One interesting feature of the literary text is the use of music to describe feelings and emotions of the protagonist. There is the Song of the Family which is clear and soft. The Song of Evil, on the contrary, is the music of any foe of the family. When this dangerous melody came to Kino, the Song of the Family cried plaintively. Plus, there are the Song of the Undersea and the Song of the Pearl That Might Be, when divers remain down, searching and selecting the largest shells. Perhaps readers could ‘hear’ the music, of different chords, but they share the same feelings as Kino. At times, they are happy for him; almost always, they keep their fingers closed for the young father and his small family.
When Kino went out to the sea after being refused treatment by the doctor, his desire to find a pearl was pure. Baby Coyotito’s wound must be cured and the only chance was to hire a healthcare personnel. Like their neighbours and the village folks, Kino and Juana were poor, uneducated and ignorant of modern medicine, facts and awareness in general. All they knew about a scorpion sting was that it could kill. Hence, the great pearl was Kino’s aspiration to heal his child, improve life and above all, to send the boy to school. “My son will read and open the books, and my son will write and will know writing. And my son will make numbers, and these things will make us free because he will know – he will know and through him we will know.” Kino was fully aware of the need for his people to KNOW, to acquire knowledge, especially that of formal education. With literacy and competence, they would be free from ignorance and poverty.
Kino’s dreams were acceptable and reasonable.

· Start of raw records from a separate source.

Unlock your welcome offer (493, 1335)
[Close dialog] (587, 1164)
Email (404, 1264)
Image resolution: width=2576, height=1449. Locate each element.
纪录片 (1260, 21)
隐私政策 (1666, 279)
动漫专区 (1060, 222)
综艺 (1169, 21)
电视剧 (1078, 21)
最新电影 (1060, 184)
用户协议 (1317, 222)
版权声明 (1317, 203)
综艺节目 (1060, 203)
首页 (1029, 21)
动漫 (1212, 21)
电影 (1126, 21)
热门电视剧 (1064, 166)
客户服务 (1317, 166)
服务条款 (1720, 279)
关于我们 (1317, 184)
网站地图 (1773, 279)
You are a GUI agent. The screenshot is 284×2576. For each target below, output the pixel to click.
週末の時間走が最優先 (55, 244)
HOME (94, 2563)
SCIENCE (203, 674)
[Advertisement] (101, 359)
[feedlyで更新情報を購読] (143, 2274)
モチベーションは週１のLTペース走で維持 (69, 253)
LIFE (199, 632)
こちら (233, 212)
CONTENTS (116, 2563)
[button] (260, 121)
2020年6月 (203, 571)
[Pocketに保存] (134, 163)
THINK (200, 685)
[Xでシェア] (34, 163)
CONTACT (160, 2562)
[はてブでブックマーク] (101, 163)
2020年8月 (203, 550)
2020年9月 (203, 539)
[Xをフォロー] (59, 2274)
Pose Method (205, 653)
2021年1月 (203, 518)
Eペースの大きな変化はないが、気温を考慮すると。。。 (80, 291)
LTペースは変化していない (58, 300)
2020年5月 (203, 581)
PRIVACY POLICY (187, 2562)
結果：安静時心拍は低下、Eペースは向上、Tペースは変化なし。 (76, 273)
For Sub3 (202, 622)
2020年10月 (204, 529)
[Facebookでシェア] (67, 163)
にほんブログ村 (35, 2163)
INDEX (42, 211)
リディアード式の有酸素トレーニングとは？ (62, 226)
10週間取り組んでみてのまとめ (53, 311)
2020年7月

The pearl was his, he took it from the oyster bed. Yet, intruders and robbers tried to seize the gem, pretenders and conmen cheated and tricked him. Juana was worried. “This pearl is like a sin! It will destroy us,” she told her husband. But Kino was adamant to keep it. “Our son must go to school. He must break the pot that holds us in.” So, in the midst of keeping the pearl and hoping to sell it at a price of his expectation in the capital city, Kino had to deal with challenges and obstacles which he had never imagined in his life.
The ending of the story is tragic. The issues are clear. Steinbeck’s ‘The Pearl’ is indeed a good read!